The way that the proclamation of the Passion is structured for both Palm Sunday and Good Friday is unique to these two days. For once, rather than the deacon and/or the celebrant proclaiming the Gospel, the reading is broken into parts, with the celebrant reads the words of Christ while others share in the parts of the narrator (often the deacon, if he is there), the speakers other than Christ and the crowd (read by the faithful). Palm Sunday, in particular, gives the faithful a dual chance at taking on roles in both Gospel passages. In the beginning, if there is a procession, the faithful carry palm branches and chant "All Glory, Laud and Honor" as they process into the Church, proclaiming their praises to the Son of David. In the Passion, the same faithful take on the role of the crowds who, instead of acclaiming Christ as King, demand his crucifixion. I do not believe that we are play-acting in both of these situations. We are the crowds, the same ones who acclaim Jesus and the same ones who condemn him. We scream and yell because everyone else is screaming and yelling. We let ourselves get caught up in the wave of the moment.
In the Stations of the Cross he composed for Good Friday 2005, then-Joseph Cardinal Ratzinger made that same point:
But at that moment they are caught up in the crowd. They are shouting because everyone else is shouting, and they are shouting the same thing that everyone else is shouting. And in this way, justice is trampled underfoot by weakness, cowardice and fear of the diktat of the ruling mindset. The quiet voice of conscience is drowned out by the cries of the crowd. Evil draws its power from indecision and concern for what other people think.
By reading the part of the crowd in the Passion, we rightly assume our roles in all of this. While some may say that, in hindsight, they would not have clamored for the blood of the innocent Christ, that is, in fact, what we do every time we sin. When the crowds shout, "Let his blood be on us and on our children", they are speaking not only for their generation, but, for the peoples of all times. Their words are our words. But, there is some sort of prophetic, poetic irony in these words. When Moses sealed the covenant between God and Ancient Israel, he first poured blood over the altar and then sprinkled the blood on the people. Thus, the blood of the covenant was on the people themselves and, by proxy, on their children, since the covenant was passed on from one generation to the next.
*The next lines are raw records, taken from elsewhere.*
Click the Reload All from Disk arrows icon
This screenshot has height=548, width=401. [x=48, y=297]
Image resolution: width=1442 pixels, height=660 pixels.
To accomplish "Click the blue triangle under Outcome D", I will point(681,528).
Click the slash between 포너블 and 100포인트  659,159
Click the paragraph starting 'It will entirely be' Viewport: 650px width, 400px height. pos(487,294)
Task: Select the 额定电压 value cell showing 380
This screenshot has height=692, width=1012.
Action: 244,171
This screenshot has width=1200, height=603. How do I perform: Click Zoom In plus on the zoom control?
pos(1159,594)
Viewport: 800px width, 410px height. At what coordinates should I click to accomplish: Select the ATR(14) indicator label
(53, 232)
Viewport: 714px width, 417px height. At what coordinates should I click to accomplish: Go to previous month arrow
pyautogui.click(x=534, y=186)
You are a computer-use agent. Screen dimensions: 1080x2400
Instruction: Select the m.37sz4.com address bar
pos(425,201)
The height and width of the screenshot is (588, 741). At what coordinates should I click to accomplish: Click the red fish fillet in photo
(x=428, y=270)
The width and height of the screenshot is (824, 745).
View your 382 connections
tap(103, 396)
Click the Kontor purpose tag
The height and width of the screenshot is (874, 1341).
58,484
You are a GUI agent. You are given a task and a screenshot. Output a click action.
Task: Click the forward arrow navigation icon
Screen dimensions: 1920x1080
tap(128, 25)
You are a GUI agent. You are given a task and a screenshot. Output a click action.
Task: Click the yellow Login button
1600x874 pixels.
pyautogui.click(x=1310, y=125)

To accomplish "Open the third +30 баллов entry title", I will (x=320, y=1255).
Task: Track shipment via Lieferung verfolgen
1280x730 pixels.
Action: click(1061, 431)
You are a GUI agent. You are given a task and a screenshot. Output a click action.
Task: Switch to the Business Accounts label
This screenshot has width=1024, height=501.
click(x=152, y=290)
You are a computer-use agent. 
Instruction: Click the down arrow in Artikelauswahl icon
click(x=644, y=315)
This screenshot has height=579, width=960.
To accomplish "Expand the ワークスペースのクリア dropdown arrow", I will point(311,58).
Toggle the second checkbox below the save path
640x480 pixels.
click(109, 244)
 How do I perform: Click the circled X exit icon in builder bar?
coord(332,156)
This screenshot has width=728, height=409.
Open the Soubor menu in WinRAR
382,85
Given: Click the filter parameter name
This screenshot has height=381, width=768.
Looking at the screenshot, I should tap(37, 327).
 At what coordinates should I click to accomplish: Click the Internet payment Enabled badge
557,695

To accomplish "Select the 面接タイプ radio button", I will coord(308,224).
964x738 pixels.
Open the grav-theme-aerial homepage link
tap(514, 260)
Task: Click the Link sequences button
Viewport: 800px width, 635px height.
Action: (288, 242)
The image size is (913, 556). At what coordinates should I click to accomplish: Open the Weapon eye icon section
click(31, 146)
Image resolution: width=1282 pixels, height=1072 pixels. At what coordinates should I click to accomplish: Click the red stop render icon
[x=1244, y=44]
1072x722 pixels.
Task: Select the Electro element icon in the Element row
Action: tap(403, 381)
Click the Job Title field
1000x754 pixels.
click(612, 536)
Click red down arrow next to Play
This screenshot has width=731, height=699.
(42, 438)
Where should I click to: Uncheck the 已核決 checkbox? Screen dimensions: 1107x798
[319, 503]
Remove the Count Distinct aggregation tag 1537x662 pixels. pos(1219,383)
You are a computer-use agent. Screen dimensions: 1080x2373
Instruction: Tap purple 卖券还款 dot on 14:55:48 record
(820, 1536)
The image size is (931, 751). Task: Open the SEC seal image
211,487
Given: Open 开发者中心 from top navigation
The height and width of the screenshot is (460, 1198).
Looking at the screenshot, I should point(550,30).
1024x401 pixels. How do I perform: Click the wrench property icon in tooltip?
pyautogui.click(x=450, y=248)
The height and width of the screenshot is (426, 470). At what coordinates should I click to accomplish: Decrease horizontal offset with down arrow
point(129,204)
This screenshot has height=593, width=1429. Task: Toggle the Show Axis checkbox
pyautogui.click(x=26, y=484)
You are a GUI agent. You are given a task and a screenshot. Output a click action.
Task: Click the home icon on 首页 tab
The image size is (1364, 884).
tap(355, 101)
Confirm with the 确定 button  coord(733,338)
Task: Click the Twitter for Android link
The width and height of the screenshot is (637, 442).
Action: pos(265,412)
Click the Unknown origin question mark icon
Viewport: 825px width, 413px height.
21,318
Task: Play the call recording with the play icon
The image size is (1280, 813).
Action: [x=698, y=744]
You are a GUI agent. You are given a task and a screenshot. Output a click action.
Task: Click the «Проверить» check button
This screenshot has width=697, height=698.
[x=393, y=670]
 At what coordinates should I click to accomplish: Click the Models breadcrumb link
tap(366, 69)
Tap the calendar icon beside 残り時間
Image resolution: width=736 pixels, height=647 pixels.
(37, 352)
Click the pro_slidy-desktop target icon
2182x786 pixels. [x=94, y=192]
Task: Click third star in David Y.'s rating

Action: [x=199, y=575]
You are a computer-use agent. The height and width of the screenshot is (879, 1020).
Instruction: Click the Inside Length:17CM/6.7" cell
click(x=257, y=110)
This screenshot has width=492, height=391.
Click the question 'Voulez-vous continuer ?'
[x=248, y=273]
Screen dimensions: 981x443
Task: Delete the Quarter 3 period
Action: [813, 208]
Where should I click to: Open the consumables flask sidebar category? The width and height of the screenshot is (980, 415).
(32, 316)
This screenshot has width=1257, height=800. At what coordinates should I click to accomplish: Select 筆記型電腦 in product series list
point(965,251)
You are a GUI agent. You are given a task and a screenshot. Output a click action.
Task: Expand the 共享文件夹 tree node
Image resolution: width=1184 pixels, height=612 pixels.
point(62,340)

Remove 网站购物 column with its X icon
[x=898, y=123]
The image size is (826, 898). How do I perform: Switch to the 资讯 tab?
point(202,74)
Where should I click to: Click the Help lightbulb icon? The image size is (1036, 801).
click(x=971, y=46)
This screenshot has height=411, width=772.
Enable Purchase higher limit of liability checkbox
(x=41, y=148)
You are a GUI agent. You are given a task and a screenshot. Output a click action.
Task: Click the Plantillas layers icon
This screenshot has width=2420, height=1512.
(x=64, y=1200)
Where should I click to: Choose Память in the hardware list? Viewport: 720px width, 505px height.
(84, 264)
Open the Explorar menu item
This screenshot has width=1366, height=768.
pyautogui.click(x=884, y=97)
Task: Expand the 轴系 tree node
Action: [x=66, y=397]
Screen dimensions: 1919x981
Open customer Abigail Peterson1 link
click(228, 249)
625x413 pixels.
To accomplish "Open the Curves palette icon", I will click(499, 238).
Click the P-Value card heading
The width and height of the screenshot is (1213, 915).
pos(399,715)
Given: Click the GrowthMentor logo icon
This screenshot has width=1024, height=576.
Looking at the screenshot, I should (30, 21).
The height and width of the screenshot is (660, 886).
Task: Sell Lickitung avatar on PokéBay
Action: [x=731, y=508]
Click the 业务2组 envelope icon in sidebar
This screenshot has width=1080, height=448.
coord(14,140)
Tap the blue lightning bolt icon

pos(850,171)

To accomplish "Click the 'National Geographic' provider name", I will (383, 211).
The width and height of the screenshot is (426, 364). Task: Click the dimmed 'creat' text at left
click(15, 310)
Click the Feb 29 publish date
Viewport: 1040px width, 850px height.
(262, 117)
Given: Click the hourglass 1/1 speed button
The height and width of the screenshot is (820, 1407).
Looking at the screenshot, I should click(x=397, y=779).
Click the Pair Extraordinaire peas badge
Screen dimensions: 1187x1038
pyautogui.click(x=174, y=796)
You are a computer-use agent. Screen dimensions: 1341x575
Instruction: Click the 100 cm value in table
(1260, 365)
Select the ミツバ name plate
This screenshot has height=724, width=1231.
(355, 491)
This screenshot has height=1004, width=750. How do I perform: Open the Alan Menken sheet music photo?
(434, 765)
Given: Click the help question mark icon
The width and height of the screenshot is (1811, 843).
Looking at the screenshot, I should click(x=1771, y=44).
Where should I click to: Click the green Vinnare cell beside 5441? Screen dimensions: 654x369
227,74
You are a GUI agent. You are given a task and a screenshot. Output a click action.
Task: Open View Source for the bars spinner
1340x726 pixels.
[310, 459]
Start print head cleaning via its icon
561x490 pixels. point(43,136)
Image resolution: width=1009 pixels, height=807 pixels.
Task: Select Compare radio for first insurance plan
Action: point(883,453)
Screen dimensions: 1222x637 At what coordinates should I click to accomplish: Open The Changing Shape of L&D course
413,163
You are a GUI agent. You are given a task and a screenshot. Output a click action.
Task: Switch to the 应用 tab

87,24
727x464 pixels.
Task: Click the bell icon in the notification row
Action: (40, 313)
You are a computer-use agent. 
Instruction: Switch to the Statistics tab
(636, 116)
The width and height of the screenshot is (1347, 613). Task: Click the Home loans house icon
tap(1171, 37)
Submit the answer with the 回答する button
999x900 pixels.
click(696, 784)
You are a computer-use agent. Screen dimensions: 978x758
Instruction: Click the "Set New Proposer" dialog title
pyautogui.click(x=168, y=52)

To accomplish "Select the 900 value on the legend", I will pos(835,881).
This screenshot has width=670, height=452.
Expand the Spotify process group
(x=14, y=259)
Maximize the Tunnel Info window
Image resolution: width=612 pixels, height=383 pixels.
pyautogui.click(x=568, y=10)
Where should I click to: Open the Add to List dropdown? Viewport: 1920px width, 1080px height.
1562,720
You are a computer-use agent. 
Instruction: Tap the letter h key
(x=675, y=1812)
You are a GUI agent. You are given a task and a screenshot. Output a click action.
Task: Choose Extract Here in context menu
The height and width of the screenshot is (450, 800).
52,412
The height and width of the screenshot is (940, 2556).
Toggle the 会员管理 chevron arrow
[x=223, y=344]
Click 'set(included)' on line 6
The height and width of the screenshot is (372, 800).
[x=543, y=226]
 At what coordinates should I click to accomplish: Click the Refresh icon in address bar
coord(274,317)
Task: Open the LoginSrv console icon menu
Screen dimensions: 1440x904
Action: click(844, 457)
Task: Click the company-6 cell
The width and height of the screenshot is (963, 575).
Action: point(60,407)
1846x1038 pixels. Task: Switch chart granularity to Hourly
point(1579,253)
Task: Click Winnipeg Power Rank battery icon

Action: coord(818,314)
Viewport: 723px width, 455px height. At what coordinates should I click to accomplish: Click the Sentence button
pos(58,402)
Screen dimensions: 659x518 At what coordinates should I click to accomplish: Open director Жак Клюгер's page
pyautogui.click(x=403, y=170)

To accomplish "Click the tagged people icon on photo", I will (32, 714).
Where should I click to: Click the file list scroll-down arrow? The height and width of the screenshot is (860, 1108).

And so it is with Jesus and the new and everlasting covenant. Little did the people realize that when they cried "Let his blood be on us and on our children", they were, in fact, calling to mind what happened on Mt. Sinai with Moses, the Hebrews and the blood. The crowds were being prophetic inspite of themselves.
We begin Holy Week with the majestic entry of Christ, the Son of David, into his own city, Jerusalem. As we progress, we will read most of the oracles of the suffering servant and walk with Jesus along the path of suffering that leads us to the Paschal Triduum.
Wherever you are during Holy Week, I urge you to make time to attend the Triduum in your parishes. Some of you, perhaps, are in areas where such attendance is difficult and the circumstances are such that they may prove to be a hardship. Nonetheless, you can spiritually join your brothers and sisters throughout the world in prayer.
To those of you who are able to attend, the Church does not obligate us by ecclesial law to attend; however, there is a greater obligation, the obligation of love that compels us to want to be with Jesus. Love compels us, like St. Mary Magdalene, to accompany Jesus from the Last Supper onward. Lent is all about preparing us for these great days. Let us go out to meet the Lord.